Der PSV spielt gegen Eugendorf in den Austria-Farben. "Ohne PSV auf der Dress gibt es kein Spiel", sagt Ernst Strasser, oberster Polizeisportler.
Salzburg (SN-wid). Eine interessante Kooperation mit viel Konfrontation und Irritation: So stellt sich derzeit die "Partnerschaft" dar, die der Polizeisportverein/Schwarz-Weiß mit dem neuen (Fan)-Verein SV Austria Salzburg eingegangen ist.
 
Stichwort Irritation: Den Stammgast auf der Polizeisportanlage wird es verwundern, wenn sein PSV heute, Samstag (16), im Landesliga-Match gegen Eugendorf plötzlich von tausend ehemaligen Austria Salzburg-Anhängern zum Sieg gebrüllt wird. Mit einem solchen Ansturm rechnet zumindest Moritz Grobovschek, Vorstandsmitglied der neuen Austria: "Wir haben schon 700 Mitglieder. Die werden super Stimmung machen."
 
Geradezu paradox muss es für den Stammgast sein, plötzlich "violette Schwarz-Weiße" zu sehen, die im Kampf gegen den Abstieg (derzeit Platz 13) Eugendorf (3.) stolpern lassen wollen: Die Hausherren spielen nämlich weiter unter dem Namen PSV/Schwarz-Weiß, werden aber in Violett samt Aufdruck "SV Austria Salzburg" einlaufen.
 
Das wiederum hat im Vorfeld zu einer Konfrontation geführt: zwischen Ernst Strasser, dem Präsidenten der Polizeisportler, und den Verantwortlichen beim neuen Kooperationspartner. "Auf dem Platz des PSV ist der Hausherr der PSV. Es kann nicht sein, dass ein Kooperationspartner, den es als Fußballverein gar nicht gibt, plötzlich den PSV ignoriert. Wenn unsere Spieler nicht in Dressen aufs Feld kommen, wo auch ein PSV-Schriftzug drauf ist, wird nicht angepfiffen", so Strasser kämpferisch.
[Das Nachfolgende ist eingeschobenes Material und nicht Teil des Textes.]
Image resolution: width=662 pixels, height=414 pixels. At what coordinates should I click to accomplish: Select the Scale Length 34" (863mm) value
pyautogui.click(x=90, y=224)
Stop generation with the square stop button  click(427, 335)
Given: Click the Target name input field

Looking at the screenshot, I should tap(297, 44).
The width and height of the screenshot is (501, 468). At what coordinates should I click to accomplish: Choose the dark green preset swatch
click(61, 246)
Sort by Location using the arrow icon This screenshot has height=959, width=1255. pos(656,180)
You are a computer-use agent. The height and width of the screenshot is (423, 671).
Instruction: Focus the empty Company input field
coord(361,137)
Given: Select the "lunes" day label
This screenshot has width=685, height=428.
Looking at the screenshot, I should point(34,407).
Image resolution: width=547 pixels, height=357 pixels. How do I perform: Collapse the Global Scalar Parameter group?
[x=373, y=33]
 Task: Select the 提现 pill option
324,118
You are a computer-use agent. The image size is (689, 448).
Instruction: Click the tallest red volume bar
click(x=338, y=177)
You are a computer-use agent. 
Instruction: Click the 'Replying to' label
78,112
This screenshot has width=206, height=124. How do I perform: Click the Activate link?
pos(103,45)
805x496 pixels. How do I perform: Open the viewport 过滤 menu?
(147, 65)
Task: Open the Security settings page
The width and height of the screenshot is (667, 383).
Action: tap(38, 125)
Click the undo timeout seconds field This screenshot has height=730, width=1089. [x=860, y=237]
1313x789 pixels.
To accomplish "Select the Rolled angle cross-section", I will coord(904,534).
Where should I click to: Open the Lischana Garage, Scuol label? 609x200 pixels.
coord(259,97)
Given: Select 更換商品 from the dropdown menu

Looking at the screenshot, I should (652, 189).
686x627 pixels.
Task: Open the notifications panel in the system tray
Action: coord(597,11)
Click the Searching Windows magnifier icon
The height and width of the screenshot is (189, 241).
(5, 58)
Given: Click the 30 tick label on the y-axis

Es sei ohnehin schon ein "großes Entgegenkommen, dass wir jetzt violett und mit Austria-Schriftzug einlaufen". Strasser ergänzt: "Ich bin grundsätzlich für eine Kooperation, aber das geht zu weit. Ich kann mir sogar einen Fußballverein mit Namen PSV/Austria Salzburg vorstellen - aber eine Austria allein gibt's auf unserem Platz nicht."
 
Bei den Austrianern sieht man das anders und beruhigt: "Wir hatten viele gute Gespräche und haben sogar angeboten, in Schwarz-Violett zu spielen. Wir wollen nicht Invasoren, sondern echte Partner sein", so Grobovschek. Er teilte Freitag den SNSPIEL DER RUNDE auch mit, dass auf die Kritik Strassers reagiert wurde: "Der PSV-Schriftzug wird auf den Dressen sein. Das kriegen wir hin." - Eine gute Kooperation erwartet sich auch PSV-Spielertrainer Milan Pavlovic - und zwar innerhalb seiner Elf: "Wenn die Burschen an einem Strang ziehen, ist ein Sieg drinnen." Pavlovic selbst ist gesperrt; zudem fehlt Neuzugang Kovacic. Die Frage, wie sein Klub künftig heißen soll, ist Pavlovic "eigentlich egal". Aber er räumt ein: Ich hab früher bei der Austria gespielt - mein Herz schlägt violett!"